Saved entries:
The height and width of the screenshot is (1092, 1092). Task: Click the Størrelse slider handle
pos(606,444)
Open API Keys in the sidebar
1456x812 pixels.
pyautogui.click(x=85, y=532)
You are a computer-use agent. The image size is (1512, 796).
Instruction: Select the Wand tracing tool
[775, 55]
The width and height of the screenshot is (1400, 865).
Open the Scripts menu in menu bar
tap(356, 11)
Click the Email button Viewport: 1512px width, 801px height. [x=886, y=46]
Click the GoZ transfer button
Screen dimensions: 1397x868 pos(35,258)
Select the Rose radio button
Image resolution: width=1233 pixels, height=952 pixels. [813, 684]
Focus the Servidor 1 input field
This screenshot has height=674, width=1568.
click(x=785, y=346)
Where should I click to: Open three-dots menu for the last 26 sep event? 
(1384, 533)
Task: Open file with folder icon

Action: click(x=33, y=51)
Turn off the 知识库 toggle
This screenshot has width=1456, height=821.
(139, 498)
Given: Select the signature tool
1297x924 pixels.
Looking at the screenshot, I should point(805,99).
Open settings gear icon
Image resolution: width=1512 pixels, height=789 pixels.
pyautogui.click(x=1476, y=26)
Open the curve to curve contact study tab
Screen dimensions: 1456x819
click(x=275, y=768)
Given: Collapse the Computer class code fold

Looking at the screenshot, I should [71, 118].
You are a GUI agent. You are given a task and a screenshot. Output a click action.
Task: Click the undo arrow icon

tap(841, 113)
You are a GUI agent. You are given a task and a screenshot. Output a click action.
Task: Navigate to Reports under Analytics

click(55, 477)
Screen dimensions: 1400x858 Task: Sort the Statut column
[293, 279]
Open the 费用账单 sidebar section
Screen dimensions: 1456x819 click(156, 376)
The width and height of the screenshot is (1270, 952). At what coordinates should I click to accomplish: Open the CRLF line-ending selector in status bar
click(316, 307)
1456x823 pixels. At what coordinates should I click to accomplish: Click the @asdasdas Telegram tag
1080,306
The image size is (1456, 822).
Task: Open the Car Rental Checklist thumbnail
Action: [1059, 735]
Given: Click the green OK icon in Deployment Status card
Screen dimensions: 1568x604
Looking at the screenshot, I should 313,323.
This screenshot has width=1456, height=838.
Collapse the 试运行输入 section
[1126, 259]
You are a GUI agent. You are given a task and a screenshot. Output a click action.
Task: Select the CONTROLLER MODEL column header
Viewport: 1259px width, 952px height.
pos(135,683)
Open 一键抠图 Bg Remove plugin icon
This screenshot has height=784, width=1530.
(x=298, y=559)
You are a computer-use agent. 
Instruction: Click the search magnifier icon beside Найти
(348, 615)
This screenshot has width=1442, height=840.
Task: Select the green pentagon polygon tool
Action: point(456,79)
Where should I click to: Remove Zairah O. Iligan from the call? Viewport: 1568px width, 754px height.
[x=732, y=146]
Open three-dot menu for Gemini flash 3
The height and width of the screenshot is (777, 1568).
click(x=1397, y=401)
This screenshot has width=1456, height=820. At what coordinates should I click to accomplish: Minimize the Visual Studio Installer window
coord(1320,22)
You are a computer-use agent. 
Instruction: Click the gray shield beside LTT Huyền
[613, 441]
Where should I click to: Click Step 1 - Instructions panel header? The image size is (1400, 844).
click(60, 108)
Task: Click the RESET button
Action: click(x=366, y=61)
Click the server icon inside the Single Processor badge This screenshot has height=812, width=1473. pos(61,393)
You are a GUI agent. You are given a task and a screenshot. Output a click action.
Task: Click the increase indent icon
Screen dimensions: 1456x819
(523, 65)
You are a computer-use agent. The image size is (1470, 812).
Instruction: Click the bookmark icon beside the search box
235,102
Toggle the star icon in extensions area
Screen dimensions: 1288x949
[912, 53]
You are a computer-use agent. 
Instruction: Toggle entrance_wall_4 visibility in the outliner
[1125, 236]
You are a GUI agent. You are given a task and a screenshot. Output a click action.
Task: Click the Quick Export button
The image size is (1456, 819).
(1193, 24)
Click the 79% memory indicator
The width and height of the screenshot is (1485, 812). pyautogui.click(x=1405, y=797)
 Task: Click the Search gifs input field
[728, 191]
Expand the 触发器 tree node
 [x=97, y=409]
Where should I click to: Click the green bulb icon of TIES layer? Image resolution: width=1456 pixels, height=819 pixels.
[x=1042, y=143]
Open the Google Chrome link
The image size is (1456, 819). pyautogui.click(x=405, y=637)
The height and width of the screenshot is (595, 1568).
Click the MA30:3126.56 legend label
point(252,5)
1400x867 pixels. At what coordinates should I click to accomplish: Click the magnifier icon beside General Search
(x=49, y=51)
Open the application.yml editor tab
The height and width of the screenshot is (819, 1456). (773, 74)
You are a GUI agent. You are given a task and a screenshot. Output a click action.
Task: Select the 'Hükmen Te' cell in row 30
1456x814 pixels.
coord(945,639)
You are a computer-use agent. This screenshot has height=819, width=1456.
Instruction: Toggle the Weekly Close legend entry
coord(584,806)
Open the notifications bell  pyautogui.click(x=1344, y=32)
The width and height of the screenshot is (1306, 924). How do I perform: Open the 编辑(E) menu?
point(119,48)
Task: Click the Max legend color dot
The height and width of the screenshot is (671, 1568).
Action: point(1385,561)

• **About this exercise**:
From the entries above, restate word for word the lines from the line containing "Click the MA30:3126.56 legend label" to the line containing "Task: Select the 'Hükmen Te' cell in row 30", both ends included, and nothing more.

• **Completed task**:
Click the MA30:3126.56 legend label
point(252,5)
1400x867 pixels. At what coordinates should I click to accomplish: Click the magnifier icon beside General Search
(x=49, y=51)
Open the application.yml editor tab
The height and width of the screenshot is (819, 1456). (773, 74)
You are a GUI agent. You are given a task and a screenshot. Output a click action.
Task: Select the 'Hükmen Te' cell in row 30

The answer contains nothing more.